I originally tweeted this on December 31st.  Only one of these was actually a “goal” at the beginning of the year.

I didn’t have any intent of going into much more reflection.  However today, Dave Glick posted his Year in Review, and I thought it was pretty insightful.


For whatever reason, I decided to dig into my Google Analytics for this blog.  I started looking at month over month trends of visitors, page views, session length, etc.

I was pretty surprised how much traffic has increased (3x) since the beginning of the year.  By no means do I get an absurd amount of traffic, but people are apparently visiting.

No matter what the stats say, I still feel like nobody reads my blog. I’m always shocked when someone comments or I see a link to this blog somewhere.  I still have a hard time promoting any of my posts.  I think this is my “don’t draw attention to yourself” mode.  I need to improve this in 2017.

At the beginning of 2016, I decided I was going to make a serious effort at blogging consistently.  This meant generally putting out a post per week.  I didn’t get exactly to one per week, but I did manage to post 44 entries.  Which I’m really happy with!

One realization I made fairly recently is that there are no bad posts.  One post that I initially wasn’t going to write, because I thought it had no value, turned out to be the best in terms of reception and direct response from readers.

If you are starting to blog, my suggestion is to just publish it.  Don’t assume something doesn’t have value to someone else.

User Group

In years past, I’ve often thought about starting a local .NET User Group.  But for whatever reason, it was always just a thought and I never took any action.

However, this past year I decided to move forward and start the Windsor-Essex .NET Developers Group.  I posted about the experience of starting this group in June, as well as the experience of running it for half a year.

One question I’ve been asking myself is: “Why did I finally start a user group after all these years? Why did I finally take action now?”.

Taking action is hard.  I think my consistency of blogging helped me realize I can do it.  I also made the realization that I love learning and helping other people learn.  A user group is a natural fit.


I spoke several times at local user groups this past year.  I love talking about anything software related.  This is also another reason I enjoy running a user group.

Until this year, I hadn’t submitted to any big conferences.  That changed.  I submitted and was accepted to speak at CodeMash 2017 for my “Fat Controller CQRS Diet” talk.  I’m really looking forward to the experience and to see if more public speaking at larger conferences is something I’m more interested in.


My last venture for 2016 was creating videos.  I decide to create the channel on YouTube where I could post similar/related video casts of my blog posts.  I figured the amount of effort I was putting into some blog posts could be better suited or paired as videos.

Like blogging, it takes time to build up an audience.  YouTube is no different.  I definitely want to be more consistent and get into a routine with creating videos.  Consistency will enable me to hit the same sort of stride I have with blogging.

Microsoft MVP

I was really surprised about receiving a Microsoft MVP award for all the above in 2016.  It’s always nice to be recognized for your contributions and effort.  I look forward to meeting some other MVP’s at the MVP Summit come year end.


If there is one thing I’d like to make more of an effort at is OSS contributions in terms of PR’s.  I’ve contributed when/where I can however I feel like is an area of serious improvement.  On a positive note, I do feel like my contributions to OSS have mainly come in terms of awareness.  I’ve blog a lot about Nancy, Cake, MediatR, Hangfire, Exceptionless and other great OSS projects.


My final takeaway for 2016 is that I focused more on the process and being consistent rather than having very clear defined goals.  Meaning I didn’t have a goal of “60 blog posts”, but rather being “consistent at blogging” was my goal.  Goal accomplished.

So my “goal” for 2017 is to continue to learn how to be consistent.

Continue to share my experience though various forms of content such as blog posts, videos, user group talks, conference talks or OSS.  Whatever the medium, share the content I create and see where it takes me.

• Supplied data
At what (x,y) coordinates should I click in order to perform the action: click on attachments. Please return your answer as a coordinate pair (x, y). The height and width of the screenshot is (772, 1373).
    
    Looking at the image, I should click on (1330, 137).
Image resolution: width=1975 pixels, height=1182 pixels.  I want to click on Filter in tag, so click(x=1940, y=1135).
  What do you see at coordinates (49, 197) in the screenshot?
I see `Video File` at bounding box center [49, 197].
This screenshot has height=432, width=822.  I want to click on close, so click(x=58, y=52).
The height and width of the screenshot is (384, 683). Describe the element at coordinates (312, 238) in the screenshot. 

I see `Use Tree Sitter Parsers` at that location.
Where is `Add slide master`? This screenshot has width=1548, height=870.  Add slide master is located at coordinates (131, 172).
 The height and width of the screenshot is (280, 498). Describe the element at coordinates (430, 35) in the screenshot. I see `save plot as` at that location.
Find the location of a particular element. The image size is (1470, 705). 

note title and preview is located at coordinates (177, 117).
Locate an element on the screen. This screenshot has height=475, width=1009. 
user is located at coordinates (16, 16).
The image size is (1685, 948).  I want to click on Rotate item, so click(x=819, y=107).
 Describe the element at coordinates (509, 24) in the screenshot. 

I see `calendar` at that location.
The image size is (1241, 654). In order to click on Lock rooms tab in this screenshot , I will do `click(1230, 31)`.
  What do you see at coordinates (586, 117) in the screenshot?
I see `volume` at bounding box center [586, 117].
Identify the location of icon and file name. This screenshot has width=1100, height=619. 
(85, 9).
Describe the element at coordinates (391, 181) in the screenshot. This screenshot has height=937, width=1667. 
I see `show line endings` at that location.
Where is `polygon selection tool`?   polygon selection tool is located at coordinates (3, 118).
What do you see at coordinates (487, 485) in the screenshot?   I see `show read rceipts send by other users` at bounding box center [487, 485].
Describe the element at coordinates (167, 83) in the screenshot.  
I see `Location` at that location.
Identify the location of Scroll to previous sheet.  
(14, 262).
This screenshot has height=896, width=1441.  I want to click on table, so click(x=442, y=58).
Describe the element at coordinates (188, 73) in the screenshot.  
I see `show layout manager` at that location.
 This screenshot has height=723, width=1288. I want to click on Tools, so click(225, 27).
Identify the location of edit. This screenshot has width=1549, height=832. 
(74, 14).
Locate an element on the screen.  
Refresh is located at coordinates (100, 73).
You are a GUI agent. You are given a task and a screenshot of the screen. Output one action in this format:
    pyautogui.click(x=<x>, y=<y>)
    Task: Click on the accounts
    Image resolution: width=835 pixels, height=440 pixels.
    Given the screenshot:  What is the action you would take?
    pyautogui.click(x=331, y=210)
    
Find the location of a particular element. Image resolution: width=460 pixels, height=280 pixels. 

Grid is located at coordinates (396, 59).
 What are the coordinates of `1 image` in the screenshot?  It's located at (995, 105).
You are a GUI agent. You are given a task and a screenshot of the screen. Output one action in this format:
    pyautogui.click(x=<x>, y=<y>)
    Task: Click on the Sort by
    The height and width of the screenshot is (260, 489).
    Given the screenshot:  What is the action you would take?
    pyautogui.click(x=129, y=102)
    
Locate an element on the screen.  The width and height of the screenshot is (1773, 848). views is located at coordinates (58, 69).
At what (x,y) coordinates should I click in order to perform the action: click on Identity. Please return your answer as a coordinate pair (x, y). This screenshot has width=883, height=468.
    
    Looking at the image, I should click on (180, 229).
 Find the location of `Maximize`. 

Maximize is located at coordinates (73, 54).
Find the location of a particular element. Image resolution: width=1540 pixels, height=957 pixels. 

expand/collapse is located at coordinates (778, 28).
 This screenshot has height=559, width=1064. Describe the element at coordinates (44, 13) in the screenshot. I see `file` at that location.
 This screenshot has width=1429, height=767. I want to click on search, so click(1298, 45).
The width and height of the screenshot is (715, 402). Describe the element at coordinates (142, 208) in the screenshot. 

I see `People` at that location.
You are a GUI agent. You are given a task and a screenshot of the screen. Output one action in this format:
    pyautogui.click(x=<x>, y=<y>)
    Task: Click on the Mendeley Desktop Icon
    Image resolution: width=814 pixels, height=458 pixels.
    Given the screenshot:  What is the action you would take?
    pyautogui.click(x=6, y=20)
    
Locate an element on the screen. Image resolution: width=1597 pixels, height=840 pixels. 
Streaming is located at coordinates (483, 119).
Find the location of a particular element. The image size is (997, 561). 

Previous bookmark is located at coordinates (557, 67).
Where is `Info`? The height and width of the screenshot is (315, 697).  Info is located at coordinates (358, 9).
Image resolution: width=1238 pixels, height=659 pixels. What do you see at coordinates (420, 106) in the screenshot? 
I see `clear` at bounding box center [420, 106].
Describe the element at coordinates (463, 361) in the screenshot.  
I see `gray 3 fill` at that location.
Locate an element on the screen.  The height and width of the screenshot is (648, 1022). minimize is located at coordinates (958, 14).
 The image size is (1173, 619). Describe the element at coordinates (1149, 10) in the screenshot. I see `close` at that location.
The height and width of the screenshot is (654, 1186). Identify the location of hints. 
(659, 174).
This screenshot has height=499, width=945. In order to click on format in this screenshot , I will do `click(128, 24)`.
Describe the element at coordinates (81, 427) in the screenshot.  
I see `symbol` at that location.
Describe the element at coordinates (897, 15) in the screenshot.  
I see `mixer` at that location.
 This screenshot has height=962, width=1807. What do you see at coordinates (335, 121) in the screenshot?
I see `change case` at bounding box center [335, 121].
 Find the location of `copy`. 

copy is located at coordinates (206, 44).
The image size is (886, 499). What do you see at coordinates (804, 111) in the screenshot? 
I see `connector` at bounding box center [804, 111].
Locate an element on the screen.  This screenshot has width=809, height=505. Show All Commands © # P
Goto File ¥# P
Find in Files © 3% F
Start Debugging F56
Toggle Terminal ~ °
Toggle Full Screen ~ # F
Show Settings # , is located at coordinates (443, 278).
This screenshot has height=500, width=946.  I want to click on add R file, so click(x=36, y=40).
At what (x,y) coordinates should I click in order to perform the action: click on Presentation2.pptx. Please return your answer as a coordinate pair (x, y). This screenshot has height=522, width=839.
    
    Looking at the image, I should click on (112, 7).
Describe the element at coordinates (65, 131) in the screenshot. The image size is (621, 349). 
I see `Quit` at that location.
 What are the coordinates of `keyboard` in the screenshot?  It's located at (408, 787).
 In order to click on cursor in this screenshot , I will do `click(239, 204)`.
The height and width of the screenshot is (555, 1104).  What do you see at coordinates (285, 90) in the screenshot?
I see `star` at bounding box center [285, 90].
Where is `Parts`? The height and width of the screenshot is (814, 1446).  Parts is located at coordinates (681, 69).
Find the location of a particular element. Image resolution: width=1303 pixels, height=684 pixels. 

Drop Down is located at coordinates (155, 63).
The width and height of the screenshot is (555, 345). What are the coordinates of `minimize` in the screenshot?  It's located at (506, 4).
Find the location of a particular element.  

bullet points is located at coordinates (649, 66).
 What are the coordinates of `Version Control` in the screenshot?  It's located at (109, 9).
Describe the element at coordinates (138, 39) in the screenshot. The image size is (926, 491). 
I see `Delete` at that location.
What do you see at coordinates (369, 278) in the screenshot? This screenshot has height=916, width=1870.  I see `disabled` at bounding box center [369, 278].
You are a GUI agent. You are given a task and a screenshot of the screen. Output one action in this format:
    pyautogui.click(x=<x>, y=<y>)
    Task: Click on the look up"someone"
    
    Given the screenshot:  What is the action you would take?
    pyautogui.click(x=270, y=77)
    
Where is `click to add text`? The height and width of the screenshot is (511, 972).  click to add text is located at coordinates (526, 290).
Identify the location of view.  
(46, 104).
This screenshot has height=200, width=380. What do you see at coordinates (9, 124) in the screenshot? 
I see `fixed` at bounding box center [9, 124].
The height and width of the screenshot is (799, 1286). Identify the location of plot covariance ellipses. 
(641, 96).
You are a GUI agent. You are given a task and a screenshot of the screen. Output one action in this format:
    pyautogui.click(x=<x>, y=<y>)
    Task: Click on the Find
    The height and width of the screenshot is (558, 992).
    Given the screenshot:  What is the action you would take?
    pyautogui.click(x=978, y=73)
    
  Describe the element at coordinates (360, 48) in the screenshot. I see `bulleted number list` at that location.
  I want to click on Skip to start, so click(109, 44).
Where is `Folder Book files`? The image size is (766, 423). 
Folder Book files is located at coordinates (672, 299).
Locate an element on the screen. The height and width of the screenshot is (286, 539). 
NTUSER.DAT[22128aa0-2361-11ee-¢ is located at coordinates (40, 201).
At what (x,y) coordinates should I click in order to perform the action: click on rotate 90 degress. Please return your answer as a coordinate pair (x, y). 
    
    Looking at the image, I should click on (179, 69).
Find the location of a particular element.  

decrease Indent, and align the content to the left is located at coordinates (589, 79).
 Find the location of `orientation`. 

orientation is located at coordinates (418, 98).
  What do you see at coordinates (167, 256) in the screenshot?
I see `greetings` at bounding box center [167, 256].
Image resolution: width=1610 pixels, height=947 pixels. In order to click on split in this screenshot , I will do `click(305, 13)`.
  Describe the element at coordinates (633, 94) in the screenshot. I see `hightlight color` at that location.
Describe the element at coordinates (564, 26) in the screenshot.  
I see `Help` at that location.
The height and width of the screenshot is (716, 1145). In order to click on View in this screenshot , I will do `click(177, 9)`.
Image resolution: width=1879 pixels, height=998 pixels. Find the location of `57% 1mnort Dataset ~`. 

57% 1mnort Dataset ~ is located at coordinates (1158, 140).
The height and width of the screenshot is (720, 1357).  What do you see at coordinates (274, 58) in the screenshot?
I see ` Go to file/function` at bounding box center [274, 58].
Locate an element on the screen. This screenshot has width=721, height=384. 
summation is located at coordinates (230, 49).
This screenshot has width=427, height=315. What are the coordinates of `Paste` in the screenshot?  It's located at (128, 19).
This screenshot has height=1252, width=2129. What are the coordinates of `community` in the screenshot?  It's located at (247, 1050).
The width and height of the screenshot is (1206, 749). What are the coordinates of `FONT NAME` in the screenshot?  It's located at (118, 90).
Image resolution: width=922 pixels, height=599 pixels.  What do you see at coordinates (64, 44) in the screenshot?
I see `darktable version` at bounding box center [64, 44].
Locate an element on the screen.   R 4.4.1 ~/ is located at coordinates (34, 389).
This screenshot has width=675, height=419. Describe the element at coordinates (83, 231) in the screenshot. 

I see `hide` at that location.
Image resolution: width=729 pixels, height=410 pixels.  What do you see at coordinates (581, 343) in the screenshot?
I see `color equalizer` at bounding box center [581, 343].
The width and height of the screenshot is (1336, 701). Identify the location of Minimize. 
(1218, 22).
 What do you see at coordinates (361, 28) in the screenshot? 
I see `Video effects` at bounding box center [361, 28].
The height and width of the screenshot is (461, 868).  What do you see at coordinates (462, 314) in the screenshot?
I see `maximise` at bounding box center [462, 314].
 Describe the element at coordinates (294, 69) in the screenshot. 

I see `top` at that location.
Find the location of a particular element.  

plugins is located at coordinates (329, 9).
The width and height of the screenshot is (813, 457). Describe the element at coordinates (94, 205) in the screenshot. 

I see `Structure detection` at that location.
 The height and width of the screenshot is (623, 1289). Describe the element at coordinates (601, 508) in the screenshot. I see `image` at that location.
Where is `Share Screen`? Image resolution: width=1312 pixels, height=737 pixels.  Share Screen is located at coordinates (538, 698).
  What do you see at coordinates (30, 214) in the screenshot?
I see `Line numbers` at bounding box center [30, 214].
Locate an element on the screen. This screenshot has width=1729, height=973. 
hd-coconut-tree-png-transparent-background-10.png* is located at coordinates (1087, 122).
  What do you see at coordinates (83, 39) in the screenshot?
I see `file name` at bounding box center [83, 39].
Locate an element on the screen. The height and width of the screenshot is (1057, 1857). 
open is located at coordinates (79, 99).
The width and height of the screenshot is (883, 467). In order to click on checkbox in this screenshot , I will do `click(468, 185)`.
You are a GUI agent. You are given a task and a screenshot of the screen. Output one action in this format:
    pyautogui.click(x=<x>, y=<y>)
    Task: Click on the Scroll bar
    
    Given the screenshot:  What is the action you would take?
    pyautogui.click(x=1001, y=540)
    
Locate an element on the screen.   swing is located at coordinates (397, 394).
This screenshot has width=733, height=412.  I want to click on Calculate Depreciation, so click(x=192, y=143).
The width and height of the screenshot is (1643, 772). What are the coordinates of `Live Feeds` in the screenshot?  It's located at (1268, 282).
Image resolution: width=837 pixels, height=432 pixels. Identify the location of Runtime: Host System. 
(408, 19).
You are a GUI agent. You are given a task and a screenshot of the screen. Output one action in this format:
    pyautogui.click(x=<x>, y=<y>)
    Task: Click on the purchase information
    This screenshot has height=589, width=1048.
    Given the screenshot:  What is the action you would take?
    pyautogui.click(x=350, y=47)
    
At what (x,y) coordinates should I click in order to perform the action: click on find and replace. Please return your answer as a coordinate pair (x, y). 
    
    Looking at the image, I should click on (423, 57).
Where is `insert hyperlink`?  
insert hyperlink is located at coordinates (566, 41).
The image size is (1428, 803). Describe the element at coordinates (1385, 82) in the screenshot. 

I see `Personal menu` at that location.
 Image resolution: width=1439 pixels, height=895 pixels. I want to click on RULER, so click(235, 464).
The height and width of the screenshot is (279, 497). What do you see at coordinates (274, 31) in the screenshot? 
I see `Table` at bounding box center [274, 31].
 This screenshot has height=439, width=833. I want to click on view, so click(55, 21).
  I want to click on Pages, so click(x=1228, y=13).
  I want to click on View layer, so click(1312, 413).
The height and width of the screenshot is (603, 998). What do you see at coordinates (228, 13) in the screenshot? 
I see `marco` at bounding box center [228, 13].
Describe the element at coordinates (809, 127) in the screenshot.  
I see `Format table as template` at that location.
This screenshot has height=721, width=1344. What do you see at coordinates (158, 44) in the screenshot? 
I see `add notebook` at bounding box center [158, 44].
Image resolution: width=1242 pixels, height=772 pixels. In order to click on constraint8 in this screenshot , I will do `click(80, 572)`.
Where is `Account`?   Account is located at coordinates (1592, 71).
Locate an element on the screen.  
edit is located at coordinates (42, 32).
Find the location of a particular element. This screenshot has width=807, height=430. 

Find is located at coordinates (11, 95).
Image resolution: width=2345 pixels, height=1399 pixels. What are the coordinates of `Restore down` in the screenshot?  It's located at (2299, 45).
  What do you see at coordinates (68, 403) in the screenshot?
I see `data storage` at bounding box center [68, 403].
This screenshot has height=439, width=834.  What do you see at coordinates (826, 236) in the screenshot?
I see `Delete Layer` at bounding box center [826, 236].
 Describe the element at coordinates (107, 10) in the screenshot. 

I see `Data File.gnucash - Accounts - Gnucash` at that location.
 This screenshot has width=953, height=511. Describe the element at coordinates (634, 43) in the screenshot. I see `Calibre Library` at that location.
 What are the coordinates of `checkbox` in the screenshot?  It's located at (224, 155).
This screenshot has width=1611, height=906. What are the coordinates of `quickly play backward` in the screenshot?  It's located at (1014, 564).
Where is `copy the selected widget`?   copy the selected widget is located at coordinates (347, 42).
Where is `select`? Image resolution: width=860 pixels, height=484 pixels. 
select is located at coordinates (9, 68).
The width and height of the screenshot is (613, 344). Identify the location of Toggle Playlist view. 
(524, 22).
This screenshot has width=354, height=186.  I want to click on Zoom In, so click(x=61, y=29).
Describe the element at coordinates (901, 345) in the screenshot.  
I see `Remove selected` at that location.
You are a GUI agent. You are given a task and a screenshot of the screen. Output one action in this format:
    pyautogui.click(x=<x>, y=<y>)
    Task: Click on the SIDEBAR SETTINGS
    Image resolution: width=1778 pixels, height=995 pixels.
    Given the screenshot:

• Problem set
[A] In the year-in-review post, how many blog posts did the writer publish in 2016?
[B] Print the part of the year-in-review post starting with "At the beginning of 2016, I" and going on through "response from readers.".

• Solutions below
[A] 44

[B]
At the beginning of 2016, I decided I was going to make a serious effort at blogging consistently.  This meant generally putting out a post per week.  I didn’t get exactly to one per week, but I did manage to post 44 entries.  Which I’m really happy with!

One realization I made fairly recently is that there are no bad posts.  One post that I initially wasn’t going to write, because I thought it had no value, turned out to be the best in terms of reception and direct response from readers.